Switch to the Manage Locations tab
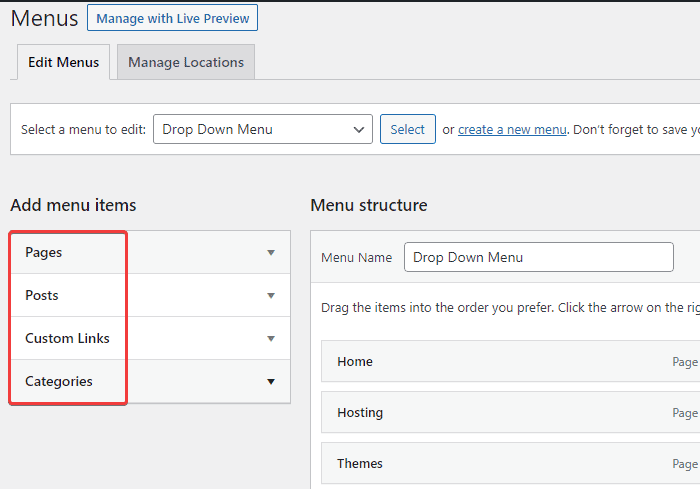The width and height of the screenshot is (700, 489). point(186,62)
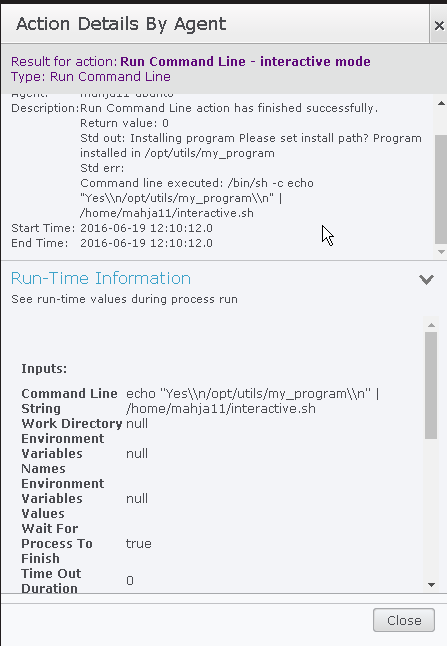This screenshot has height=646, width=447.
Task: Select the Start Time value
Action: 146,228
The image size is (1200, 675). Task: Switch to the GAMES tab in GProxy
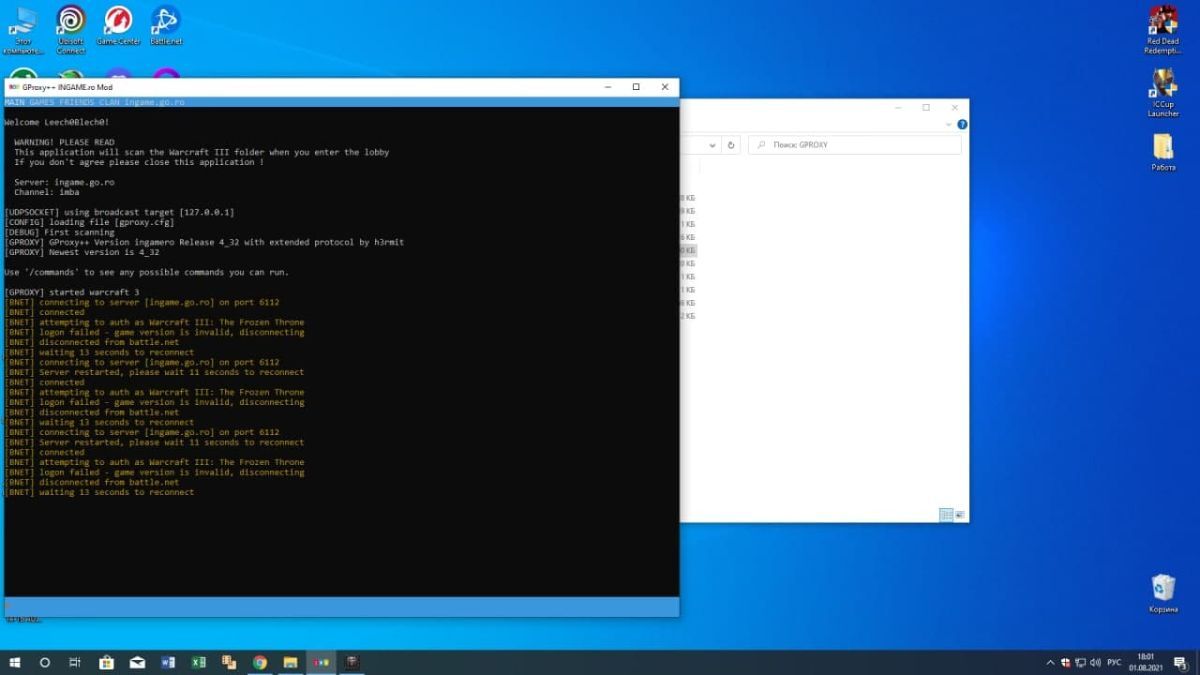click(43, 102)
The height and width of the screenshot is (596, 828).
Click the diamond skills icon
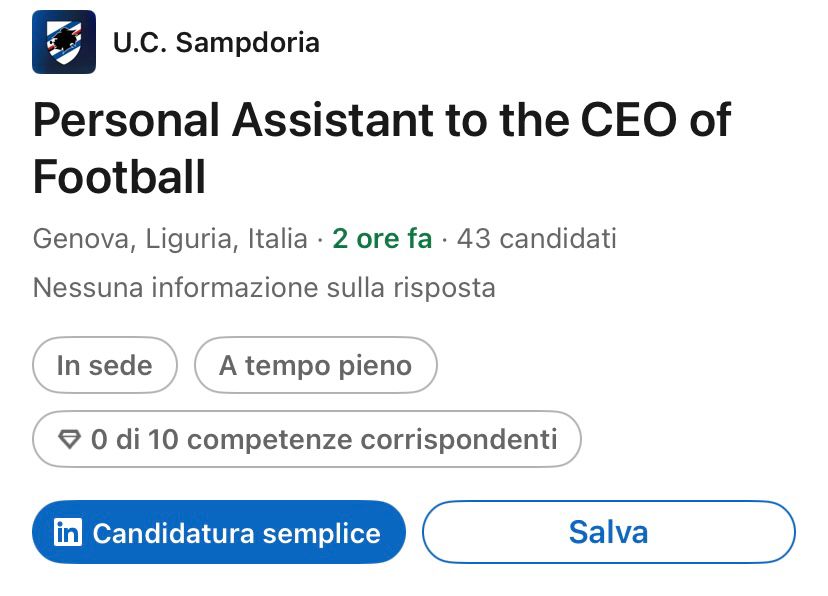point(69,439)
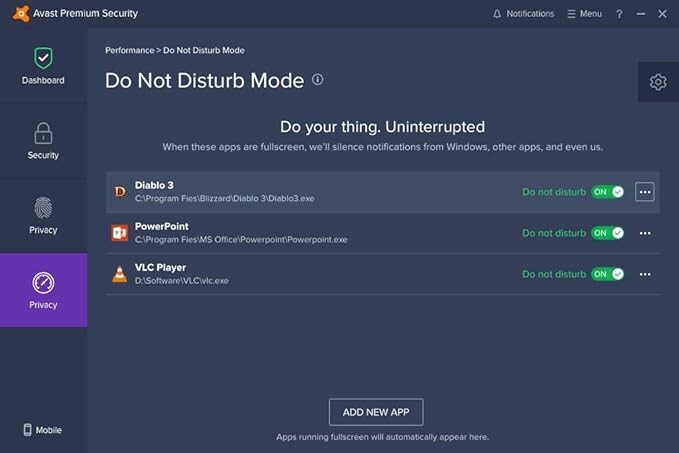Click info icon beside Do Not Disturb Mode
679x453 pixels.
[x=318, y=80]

• _STATED TASK_
Repeat the listing verbatim from its first line through the line containing "click(43, 102)", including both of those lines, and omit the pictures from your copy.

• _WORKED ANSWER_
Switch to the Manage Locations tab
The width and height of the screenshot is (700, 489). point(186,62)
This screenshot has height=646, width=447.
Task: Select the Start Time value
Action: 146,228
The image size is (1200, 675). Task: Switch to the GAMES tab in GProxy
click(43, 102)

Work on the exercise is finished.